**WORK INSTRUCTION**
Return the records that follow, unchanged and complete.

[Extracted records]

———

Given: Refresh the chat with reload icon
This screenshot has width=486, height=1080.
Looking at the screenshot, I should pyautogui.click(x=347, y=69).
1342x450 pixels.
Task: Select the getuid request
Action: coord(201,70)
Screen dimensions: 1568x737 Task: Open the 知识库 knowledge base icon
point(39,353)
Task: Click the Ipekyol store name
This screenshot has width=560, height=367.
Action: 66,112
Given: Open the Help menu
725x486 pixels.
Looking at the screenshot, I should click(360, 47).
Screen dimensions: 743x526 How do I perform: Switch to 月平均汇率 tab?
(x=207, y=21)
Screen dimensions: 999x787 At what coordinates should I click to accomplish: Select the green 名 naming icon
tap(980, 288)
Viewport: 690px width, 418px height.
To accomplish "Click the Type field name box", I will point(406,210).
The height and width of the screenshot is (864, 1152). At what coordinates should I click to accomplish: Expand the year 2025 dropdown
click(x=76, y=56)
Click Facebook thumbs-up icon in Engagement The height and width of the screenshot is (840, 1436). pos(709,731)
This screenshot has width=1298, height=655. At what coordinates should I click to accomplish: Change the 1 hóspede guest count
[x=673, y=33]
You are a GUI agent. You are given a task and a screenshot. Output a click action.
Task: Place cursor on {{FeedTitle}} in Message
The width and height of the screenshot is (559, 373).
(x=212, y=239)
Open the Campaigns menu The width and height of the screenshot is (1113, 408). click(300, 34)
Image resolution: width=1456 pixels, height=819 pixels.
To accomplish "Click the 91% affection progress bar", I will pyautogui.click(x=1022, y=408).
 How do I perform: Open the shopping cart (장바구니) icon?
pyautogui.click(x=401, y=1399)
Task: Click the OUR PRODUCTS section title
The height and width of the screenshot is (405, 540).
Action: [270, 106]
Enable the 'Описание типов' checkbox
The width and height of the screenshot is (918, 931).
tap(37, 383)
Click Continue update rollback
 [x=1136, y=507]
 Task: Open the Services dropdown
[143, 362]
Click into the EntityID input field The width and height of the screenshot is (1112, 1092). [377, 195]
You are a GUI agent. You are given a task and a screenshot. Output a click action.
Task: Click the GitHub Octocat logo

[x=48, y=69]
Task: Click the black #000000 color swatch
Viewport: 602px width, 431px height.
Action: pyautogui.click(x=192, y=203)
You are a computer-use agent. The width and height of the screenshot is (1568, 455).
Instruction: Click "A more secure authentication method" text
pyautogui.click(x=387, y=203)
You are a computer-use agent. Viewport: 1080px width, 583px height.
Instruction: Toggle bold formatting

———

**ANSWER FOR THE TASK**
Given: Refresh the chat with reload icon
This screenshot has width=486, height=1080.
Looking at the screenshot, I should pyautogui.click(x=347, y=69).
1342x450 pixels.
Task: Select the getuid request
Action: coord(201,70)
Screen dimensions: 1568x737 Task: Open the 知识库 knowledge base icon
point(39,353)
Task: Click the Ipekyol store name
This screenshot has width=560, height=367.
Action: 66,112
Given: Open the Help menu
725x486 pixels.
Looking at the screenshot, I should click(360, 47).
Screen dimensions: 743x526 How do I perform: Switch to 月平均汇率 tab?
(x=207, y=21)
Screen dimensions: 999x787 At what coordinates should I click to accomplish: Select the green 名 naming icon
tap(980, 288)
Viewport: 690px width, 418px height.
To accomplish "Click the Type field name box", I will point(406,210).
The height and width of the screenshot is (864, 1152). At what coordinates should I click to accomplish: Expand the year 2025 dropdown
click(x=76, y=56)
Click Facebook thumbs-up icon in Engagement The height and width of the screenshot is (840, 1436). pos(709,731)
This screenshot has width=1298, height=655. At what coordinates should I click to accomplish: Change the 1 hóspede guest count
[x=673, y=33]
You are a GUI agent. You are given a task and a screenshot. Output a click action.
Task: Place cursor on {{FeedTitle}} in Message
The width and height of the screenshot is (559, 373).
(x=212, y=239)
Open the Campaigns menu The width and height of the screenshot is (1113, 408). click(300, 34)
Image resolution: width=1456 pixels, height=819 pixels.
To accomplish "Click the 91% affection progress bar", I will pyautogui.click(x=1022, y=408).
 How do I perform: Open the shopping cart (장바구니) icon?
pyautogui.click(x=401, y=1399)
Task: Click the OUR PRODUCTS section title
The height and width of the screenshot is (405, 540).
Action: [270, 106]
Enable the 'Описание типов' checkbox
The width and height of the screenshot is (918, 931).
tap(37, 383)
Click Continue update rollback
 [x=1136, y=507]
 Task: Open the Services dropdown
[143, 362]
Click into the EntityID input field The width and height of the screenshot is (1112, 1092). [377, 195]
You are a GUI agent. You are given a task and a screenshot. Output a click action.
Task: Click the GitHub Octocat logo

[x=48, y=69]
Task: Click the black #000000 color swatch
Viewport: 602px width, 431px height.
Action: pyautogui.click(x=192, y=203)
You are a computer-use agent. The width and height of the screenshot is (1568, 455).
Instruction: Click "A more secure authentication method" text
pyautogui.click(x=387, y=203)
You are a computer-use agent. Viewport: 1080px width, 583px height.
Instruction: Toggle bold formatting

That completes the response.